Bland-Altman Analysis

Bland-Altman assesses agreement between two measurement methods that are supposed to measure the same thing. Answers whether methods agree closely enough to be used interchangeably — not merely whether they correlate.


Step 1 — Provide paired measurements

Two columns of same length:

  • Method 1 measurements
  • Method 2 measurements

Row i = same subject measured by both methods.

Supports Excel Import, Manual Entry, and Sample Data.


Step 2 — Results

  • Mean difference (bias) with 95% CI
  • SD of differences
  • Upper Limit of Agreement with 95% CI
  • Lower Limit of Agreement with 95% CI
  • Percentage within LoA (should be ~95%)
  • Proportional bias test — regression of differences on means

Bland-Altman plot — mean of methods (x) vs difference (y), with bias and LoA lines.
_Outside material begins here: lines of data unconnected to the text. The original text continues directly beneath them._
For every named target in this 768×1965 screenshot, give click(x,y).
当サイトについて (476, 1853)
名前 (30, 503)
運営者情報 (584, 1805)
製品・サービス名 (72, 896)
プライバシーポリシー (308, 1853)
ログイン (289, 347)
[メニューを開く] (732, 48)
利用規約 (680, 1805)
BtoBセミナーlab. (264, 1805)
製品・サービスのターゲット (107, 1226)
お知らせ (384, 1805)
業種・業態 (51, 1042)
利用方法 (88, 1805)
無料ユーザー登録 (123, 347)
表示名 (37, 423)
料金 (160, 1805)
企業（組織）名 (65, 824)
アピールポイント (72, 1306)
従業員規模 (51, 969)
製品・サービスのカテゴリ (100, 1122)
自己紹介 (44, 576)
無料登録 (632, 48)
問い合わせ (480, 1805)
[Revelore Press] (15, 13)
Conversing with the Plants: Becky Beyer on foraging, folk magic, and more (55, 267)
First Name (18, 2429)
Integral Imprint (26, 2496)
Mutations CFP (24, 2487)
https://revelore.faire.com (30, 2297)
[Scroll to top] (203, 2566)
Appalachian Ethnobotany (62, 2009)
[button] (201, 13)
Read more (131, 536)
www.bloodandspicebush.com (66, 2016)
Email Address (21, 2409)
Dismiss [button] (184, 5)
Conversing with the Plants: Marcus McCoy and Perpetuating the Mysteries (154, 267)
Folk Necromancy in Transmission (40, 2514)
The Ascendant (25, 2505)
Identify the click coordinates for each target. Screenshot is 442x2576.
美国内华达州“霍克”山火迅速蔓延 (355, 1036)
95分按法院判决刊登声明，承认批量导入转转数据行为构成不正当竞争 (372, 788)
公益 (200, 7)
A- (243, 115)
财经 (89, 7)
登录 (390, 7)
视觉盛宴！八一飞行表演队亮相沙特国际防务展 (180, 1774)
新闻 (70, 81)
A UniversalChatBot is available for discussion.


Statistical methods used

Core quantities

  • Difference: d_i = method1_i - method2_i
  • Mean: m_i = (method1_i + method2_i) / 2
  • Bias: d_bar = mean(d_i)
  • SD: s_d = SD(d_i)

Limits of Agreement

Upper LoA = d_bar + 1.96 * s_d
Lower LoA = d_bar - 1.96 * s_d

If clinically acceptable, methods are interchangeable.

CI for LoA

SE(LoA) = sqrt((1/n + 1.96^2 / (2*(n-1))) * s_d^2)

Proportional bias

Regression: d_i = beta0 + beta1 * m_i. If slope != 0, disagreement changes with magnitude.

H0: slope = 0 (no proportional bias). alpha = 0.05.

Why not correlation? High correlation does not mean agreement — methods can correlate perfectly yet differ by a constant. Bland-Altman quantifies actual disagreement.